## Exercise objective
Using the material below, return exactly the lines between the one holding "1077x853 pixels. At" and the one holding "Task: Expand the 时间不限 time filter dropdown", inclusive, and no others.

## Exercise input

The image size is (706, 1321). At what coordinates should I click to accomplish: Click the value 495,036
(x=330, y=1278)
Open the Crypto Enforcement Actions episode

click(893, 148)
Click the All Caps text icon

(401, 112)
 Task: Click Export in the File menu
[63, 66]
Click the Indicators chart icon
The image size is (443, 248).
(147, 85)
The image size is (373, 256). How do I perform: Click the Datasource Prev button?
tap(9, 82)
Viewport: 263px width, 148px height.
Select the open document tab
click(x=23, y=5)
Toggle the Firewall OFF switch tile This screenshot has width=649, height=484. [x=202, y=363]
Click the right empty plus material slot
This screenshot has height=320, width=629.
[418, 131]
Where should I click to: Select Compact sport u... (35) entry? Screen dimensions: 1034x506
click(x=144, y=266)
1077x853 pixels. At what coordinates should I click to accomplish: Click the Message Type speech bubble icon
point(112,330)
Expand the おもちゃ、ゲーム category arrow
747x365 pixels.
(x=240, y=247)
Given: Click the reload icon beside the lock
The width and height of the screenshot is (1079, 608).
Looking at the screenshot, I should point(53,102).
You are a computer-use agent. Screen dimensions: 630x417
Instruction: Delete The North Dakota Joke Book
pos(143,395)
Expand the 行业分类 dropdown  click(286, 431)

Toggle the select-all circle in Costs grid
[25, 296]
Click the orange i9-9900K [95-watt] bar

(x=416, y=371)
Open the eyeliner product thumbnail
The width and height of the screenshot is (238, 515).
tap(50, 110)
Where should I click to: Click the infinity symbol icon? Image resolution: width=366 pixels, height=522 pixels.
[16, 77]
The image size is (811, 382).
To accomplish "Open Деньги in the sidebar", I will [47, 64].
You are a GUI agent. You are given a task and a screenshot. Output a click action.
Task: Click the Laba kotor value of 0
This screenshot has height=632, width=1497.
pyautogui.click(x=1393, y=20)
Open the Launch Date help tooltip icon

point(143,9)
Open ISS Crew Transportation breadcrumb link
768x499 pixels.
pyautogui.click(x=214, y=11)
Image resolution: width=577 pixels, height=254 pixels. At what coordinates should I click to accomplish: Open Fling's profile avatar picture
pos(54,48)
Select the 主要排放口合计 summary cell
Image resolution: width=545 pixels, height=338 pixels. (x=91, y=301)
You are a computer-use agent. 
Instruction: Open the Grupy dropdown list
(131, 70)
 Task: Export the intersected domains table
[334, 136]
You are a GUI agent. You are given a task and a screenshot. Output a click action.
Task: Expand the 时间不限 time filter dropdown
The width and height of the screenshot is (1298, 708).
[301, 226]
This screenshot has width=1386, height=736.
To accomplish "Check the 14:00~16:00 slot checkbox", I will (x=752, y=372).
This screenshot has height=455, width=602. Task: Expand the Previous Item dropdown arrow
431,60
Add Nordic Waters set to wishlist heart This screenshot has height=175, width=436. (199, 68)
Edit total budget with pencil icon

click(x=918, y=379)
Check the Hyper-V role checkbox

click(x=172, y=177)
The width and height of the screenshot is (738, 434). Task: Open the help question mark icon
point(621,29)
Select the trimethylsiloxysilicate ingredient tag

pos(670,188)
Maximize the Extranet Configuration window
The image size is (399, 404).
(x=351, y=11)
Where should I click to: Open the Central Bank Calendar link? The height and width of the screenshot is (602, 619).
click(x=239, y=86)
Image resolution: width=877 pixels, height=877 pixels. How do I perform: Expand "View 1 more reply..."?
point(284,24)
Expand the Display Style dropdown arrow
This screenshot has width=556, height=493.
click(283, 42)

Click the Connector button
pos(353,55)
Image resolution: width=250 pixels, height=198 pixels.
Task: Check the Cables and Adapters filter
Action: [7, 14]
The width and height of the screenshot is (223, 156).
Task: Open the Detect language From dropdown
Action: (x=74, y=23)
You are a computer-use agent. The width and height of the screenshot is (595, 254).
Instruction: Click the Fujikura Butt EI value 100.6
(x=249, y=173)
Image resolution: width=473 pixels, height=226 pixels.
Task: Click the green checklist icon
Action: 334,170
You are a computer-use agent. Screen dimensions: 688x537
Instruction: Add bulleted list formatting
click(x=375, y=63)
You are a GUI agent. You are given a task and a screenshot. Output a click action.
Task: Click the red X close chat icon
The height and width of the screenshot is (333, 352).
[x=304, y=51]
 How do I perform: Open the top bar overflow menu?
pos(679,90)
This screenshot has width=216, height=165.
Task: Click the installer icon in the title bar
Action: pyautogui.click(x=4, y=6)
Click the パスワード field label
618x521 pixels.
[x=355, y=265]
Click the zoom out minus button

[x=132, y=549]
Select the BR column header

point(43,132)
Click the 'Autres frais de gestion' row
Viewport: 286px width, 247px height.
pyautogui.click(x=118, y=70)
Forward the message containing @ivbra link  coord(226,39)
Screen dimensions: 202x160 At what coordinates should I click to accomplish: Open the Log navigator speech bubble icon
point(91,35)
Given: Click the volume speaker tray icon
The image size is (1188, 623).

## Solution to this task
1077x853 pixels. At what coordinates should I click to accomplish: Click the Message Type speech bubble icon
point(112,330)
Expand the おもちゃ、ゲーム category arrow
747x365 pixels.
(x=240, y=247)
Given: Click the reload icon beside the lock
The width and height of the screenshot is (1079, 608).
Looking at the screenshot, I should point(53,102).
You are a computer-use agent. Screen dimensions: 630x417
Instruction: Delete The North Dakota Joke Book
pos(143,395)
Expand the 行业分类 dropdown  click(286, 431)

Toggle the select-all circle in Costs grid
[25, 296]
Click the orange i9-9900K [95-watt] bar

(x=416, y=371)
Open the eyeliner product thumbnail
The width and height of the screenshot is (238, 515).
tap(50, 110)
Where should I click to: Click the infinity symbol icon? Image resolution: width=366 pixels, height=522 pixels.
[16, 77]
The image size is (811, 382).
To accomplish "Open Деньги in the sidebar", I will [47, 64].
You are a GUI agent. You are given a task and a screenshot. Output a click action.
Task: Click the Laba kotor value of 0
This screenshot has height=632, width=1497.
pyautogui.click(x=1393, y=20)
Open the Launch Date help tooltip icon

point(143,9)
Open ISS Crew Transportation breadcrumb link
768x499 pixels.
pyautogui.click(x=214, y=11)
Image resolution: width=577 pixels, height=254 pixels. At what coordinates should I click to accomplish: Open Fling's profile avatar picture
pos(54,48)
Select the 主要排放口合计 summary cell
Image resolution: width=545 pixels, height=338 pixels. (x=91, y=301)
You are a computer-use agent. 
Instruction: Open the Grupy dropdown list
(131, 70)
 Task: Export the intersected domains table
[334, 136]
You are a GUI agent. You are given a task and a screenshot. Output a click action.
Task: Expand the 时间不限 time filter dropdown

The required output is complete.